SleekEagle · on April 13, 2022

There's a comparison of JAX with PyTorch for Hessian calculation here!

https://www.assemblyai.com/blog/why-you-should-or-shouldnt-b...

Would definitely be interested in an article like that if you decide to write it

applgo443 · on April 13, 2022

Why can't we use this quadratic convergence in deep learning?

PartiallyTyped · on April 13, 2022

Well, quadratic convergence usually requires the Hessian, or an approximation of it, and that's difficult to get in deep learning due to memory constrains, and difficulty computing second order derivatives.

Computing the derivatives is not very difficult with e.g. Jax, but ... you get back to the memory issue. The Hessian is a square matrix, so in Deep Learning, if we have a million of parameters, then the Hessian is a 1 trillion square matrix...

tome · on April 13, 2022

Not only does it have 1 trillion elements, you also have to invert it!

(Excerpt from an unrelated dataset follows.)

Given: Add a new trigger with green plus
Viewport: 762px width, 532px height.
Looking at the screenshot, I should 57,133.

PartiallyTyped · on April 13, 2022

Indeed! BFGS (and derivatives) approximate the inverse but they have other issues that make them prohibitively expensive.

SleekEagle · on April 13, 2022

https://c.tenor.com/enoxmmTG1wEAAAAC/heart-attack-in-pain.gi...

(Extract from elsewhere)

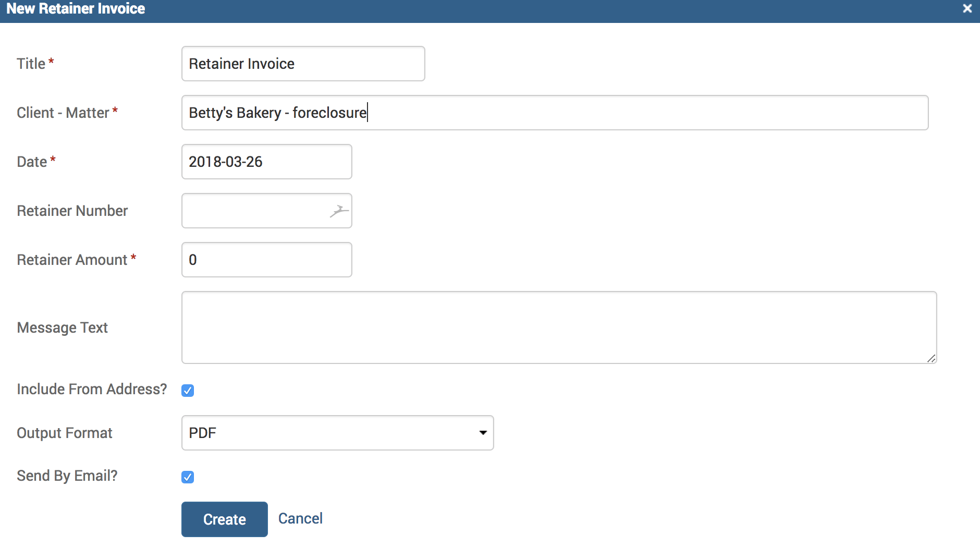Click the Client - Matter label
Viewport: 980px width, 559px height.
(x=63, y=113)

ssivark · on April 14, 2022

To add, one could think of schemes like "momentum" and cousins as attempts to estimate something in the spirit of the inverse Hessian using various hacks/heuristics.

fennecs · on April 15, 2022

Does someone have an example where the ability to “differentiate” a program gets you something interesting?

I understand perfectly what it means for a neural network, but how about more abstract things.

Im not even sure as currently presented, the implementation actually means something. What is the derivative of a function like List, or Sort or GroupBy etc? These articles all assume that somehow it just looks like derivative from calculus somehow.

Approximating everything as some non smooth real function doesn’t seem entirely morally correct. A program is more discrete or synthetic. I think it should be a bit more algebraic flavoured, like differentials over a ring.

fghorow · on April 13, 2022

At first glance, this approach appears to re-invent an applied mathematics approach to optimal control. There, one writes a generalized Hamiltonian, from which forward and backward-in-time paths can be iterated.

The Pontryagin maximum (or minumum, if you define your objective function with a minus sign) principle is the essence to that approach to optimal control.

SleekEagle · on April 14, 2022

I've never heard of Pontryagin's maximum principle, but thanks for bringing it to my attention. I think my knowledge of dynamical systems and control theory isn't quite up-to-snuff at the moment to fully understand it, but it's bookmarked for another day! thanks again

noobermin · on April 13, 2022

The article is okay but it would have helped to have labelled the axes of the graphs.